Authorities to the effect that a lessee corporation engaged in the business of mining is not forbidden, by the general law that corporations conducting business for profit may not pay dividends out of capital, from paying dividends out of the net proceeds of their mining business. Lee v. Neuchatel Asphalte Co., 41 Chan. Div. 1, 27; Excelsior Water & Min. Co. v. Pierce, 90 Cal. 131, 140, 27 Pac. 44. But these decisions are inapplicable to the cases in hand for the same reasons as is the Case of Stratton’s Independence.

Authorities to the effect that the proceeds of the operation of mining and selling ore from lands owned or leased by the operating company, less the expenses of operation, are subject to taxes imposed by statute on “net earnings or income,” or on “profits.” Commonwealth v. Ocean Oil Co., 59 Pa. 61, 63, 64; Commonwealth v. Penn Gas Coal Co., 62 Pa. 241, 242; Coltness Iron Co. v. Black, 6 Appeal Cases, 315, 335, 336; People v. Roberts, 156 N. Y. 585, 51 N. E. 293. But these decisions, like that of Stratton’s Independence, apply only to companies actively engaged in the business of mining. The plaintiffs were not so engaged. They confined their operations strictly to the collection of claims against lessees for the purchase price of or royalties on the ore, and the conversion of their property acquired years before the Tax Act took effect into money and its distribution among their stockholders, the equitable owners of it. They do not fall under the decisions in the cases cited by counsel for the United States, nor under the rules or reasons on which they rest. They are far within the established principle that the collection of a good claim, or the conversion of property by sale or otherwise into its true value in money, does not transform the proceeds into income, but merely substitutes them for the claim so collected, or the property sold, and leaves them in a different form, a part of the capital or property from which they were derived. A reading of the opinions of the courts, study and meditation on the terms and meaning of the Tax Act, on the facts of these cases, and the reasons for the propositions of counsel, have convinced that such was the nature of the moneys received by the plaintiffs during the years 1909, 1910, and 1911 from their collections of their claims against the lessees for the purchase price of or the royalties on the ore, that those amounts were not a part of either the gross income or of the net income of the corporations, and that the judgments of the court below were right.

* COLLECTED DATA:

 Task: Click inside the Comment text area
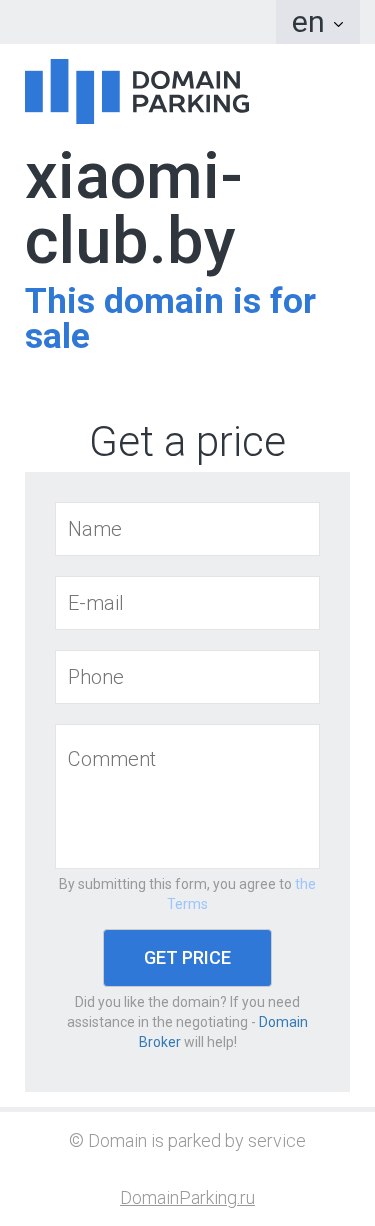(x=187, y=796)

* PROBLEM SET:
1. Do these statements agree with the opinion on mining proceeds and income? Answer yes or no for each, and quote the deciding words from the opinion.
(a) The plaintiffs were actively engaged in the business of mining.
(b) The opinion holds that the judgments of the court below were correct.
(c) The moneys the plaintiffs received from their lessees counted as part of their gross income.
2. Using the opinion on mining proceeds and income, answer these questions.
(a) Which case is cited at 90 Cal. 131?
(b) According to the second group of authorities, what taxes are the proceeds of mining and selling ore subject to?
(c) During which years did the plaintiffs receive the moneys from their lessees?
3. Carry on the opinion on mining proceeds and income from the point where it stops.

* ANSWERS BY TASK:
1.
(a) No: "The plaintiffs were not so engaged."
(b) Yes: "the judgments of the court below were right."
(c) No: "those amounts were not a part of either the gross income or of the net income of the corporations"

2.
(a) Excelsior Water & Min. Co. v. Pierce.
(b) Taxes imposed by statute on "net earnings or income," or on "profits."
(c) 1909, 1910, and 1911.

3.
It is interesting to note here, though, for the reasons stated, it is not material to the decision of this case, the ground upon which Lord Blackburn, who delivered the main opinion in the leading case of Coltness Iron Co. v. Black, 6 Appeal Cases 315, 330, 336, placed the decision in that case that the proceeds of an operating mining company were taxable as income under the English Income Tax Act. He did not place it on the ground that such proceeds were gains or profits, but on the ground that the statute, which imposed a yearly tax “for every 20s. of the annual value thereof, the sum of 7d.,” and provided that “the annual value of all the properties hereinafter described shall be understood to be the full amount for one year, or the average amount for one year (and of the property of mines for five years), of the profits received therefrom within the respective times herein limited,” must be construed in the light of previous English tax legislation and practice to mean that the proceeds of the mines were the measure of this taxation. Pages 334, 335. In order to reach this conclusion he reviewed the history of English taxation from the times of Elizabeth, and showed that, long before any income tax was imposed, coal mines were rated for taxation on the basis of their production (pages 330, 331), that this practice had been followed under the earlier statutes, whether they imposed property or income taxes, and from this long practice and this earlier legislation he drew the conclusion that such must have been the intention of the legislators who enacted the income tax statute, and overruled an earlier decision to the contrary (pages 335, 336; Knowles v. McAdam, 3 Ex. D. 23). Repeated readings of this opinion and the other opinions in that case lead to the conclusion that they are not even persuasive of the true interpretation and application of our Corporation Tax Act, because they are dominated by a long practice in taxation and a course of legislation that have never existed in this country.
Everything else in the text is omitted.